3. What information can I use?
Official data
: refers to the training dataset generated by using the providedscenes.tran.json
file.Data augmentation
: refers to the use of techniques like, such as randomizing the stems, flipping right and left channels, applying SpecAugmentation, pitch shifting, etc.Supplememented data
: refers to the use of additional music samples. This can be by generating extra training data using MUSDB18; or the use of MedleyDB, BACH10, or FMA.
3.1. Training and development
- There is no limit on the amount of training data that can be generated using our tools and the provided training data sets.
- You may not use other datasets.
- You can only use pretrained models that have been developed with public databases such as the training split of MUSDB18-HQ. You must not start with models pretrained on private datasets.
- All the audio or metadata can be used during training and development.
- You must not use the evaluation data set for training or tuning the system.
- Teams that decide to use data augmentation and/or supplemented data must:
- Using data augmentation: submit 2 systems, one without the augmentations and one with the augmentations.
- Using supplemented data: submit 2 systems, one without the supplemented data and one with the supplemented data.
- Using both augmentation and supplemented data: submit four systems, one only with the official data, one with the supplemented data, one with the data augmentation and one with both supplemented and data augmentation.
- Systems using the data augmentation and/or the data supplementation will be scored and ranked in the challenge.
- Systems trained using any other source for data supplementation not explicitly mentioned here will not enter the ranking.
Official data | Official data + supplementation | |
---|---|---|
Official data | All teams must submit | Optional submission |
Official data + augmentation | Optional submission | Optional submission |
3.2. Evaluation
The only data that can be used during evaluation are:
- The audiograms giving the listener characterisation for personalisation.
- The target gains.
- The stereo music input signals to the hearing aid.
4. Computational restrictions
- Systems must either be:
- causal and low latency to allow them to work with live music, or
- non-causal, for use with recorded music.
- The latency restrictions for causal entries are that the output from the hearing aid at time t must not use any information from input samples more than 5 ms into the future i.e., no information from input samples >t+5 ms.
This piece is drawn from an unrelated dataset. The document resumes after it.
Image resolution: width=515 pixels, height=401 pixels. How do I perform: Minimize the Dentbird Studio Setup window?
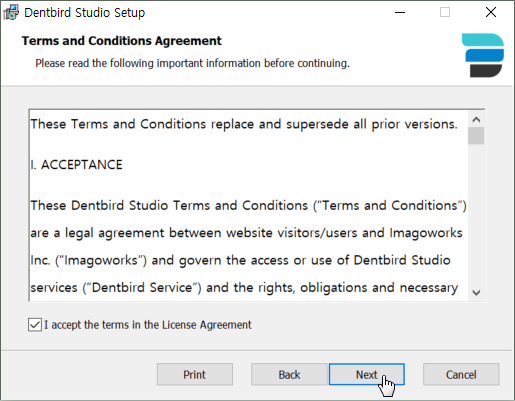point(400,13)
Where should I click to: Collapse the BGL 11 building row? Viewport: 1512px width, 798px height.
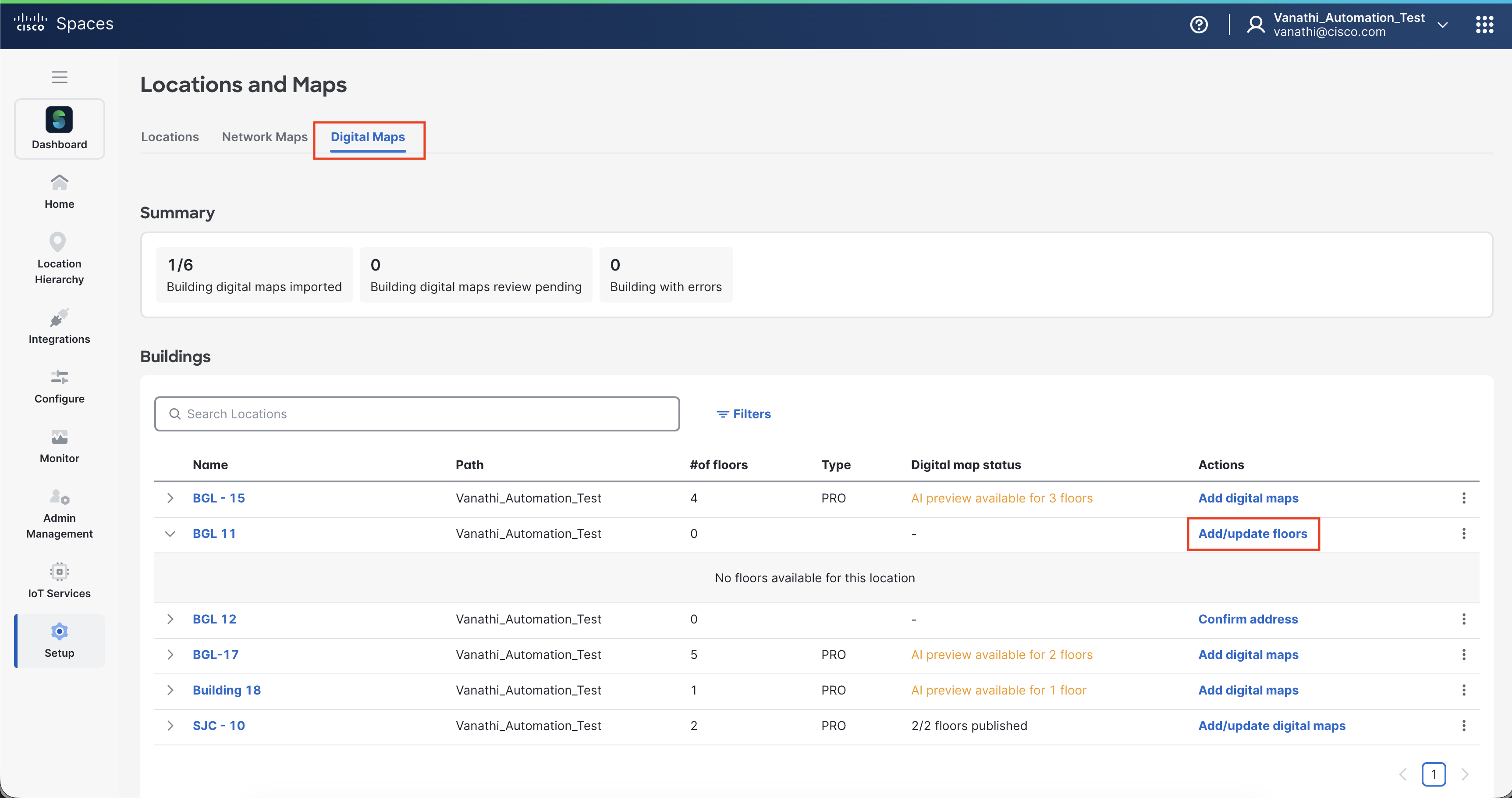click(x=170, y=534)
See this blog post from our sister Clarity project for more.
- There is no limit on computational cost, but entrants must report model size.
- Teams must start with the baseline, with the blocks that can be changed labelled Enhancement
- While HAAQI is being used for evaluation, other metrics and approaches can be used by the teams during training.
5. Submitting multiple entries
This will be allowed if different approaches are used.
6. Evaluation of systems
- Music: we will use the MUSDB18-HQ's evaluation set which is made up of 50 songs. We will ask teams to submit defined 10 second segments from the remixed stereo for each track.
- Gains: We will provide metadata giving the target mix for the VDBO tracks for the evaluation.
- Listener audiograms: we will use 50 real measured audiograms that we have been collected.
Entries will be ranked according to average HAAQI score across all signals in the evaluation dataset. We will also report whether the systems are causal or non-causal in the rank order table and model size.
7. Intellectual property
The following terms apply to participation in this machine learning challenge (“Challenge”). Entrants may create original solutions, prototypes, datasets, scripts, or other content, materials, discoveries or inventions. Entrants retain ownership of all intellectual and industrial property rights (including moral rights) in and to these.
The "submission" constitutes the audio files submitted to the challenge and the accompanying technical report.
The Challenge is organised by the Challenge Organiser.
As a condition of submission, Entrant grants the Challenge Organiser, its subsidiaries, agents and partner companies, a perpetual, irrevocable, worldwide, royalty-free, and non-exclusive licence to use, reproduce, adapt, modify, publish, distribute, publicly perform, create a derivative work from, and publicly display the Submission.
Entrants provide Submissions on an “AS IS” BASIS, WITHOUT WARRANTIES OR CONDITIONS OF ANY KIND, either express or implied, including, without limitation, any warranties or conditions of TITLE, NON-INFRINGEMENT, MERCHANTABILITY, or FITNESS FOR A PARTICULAR PURPOSE.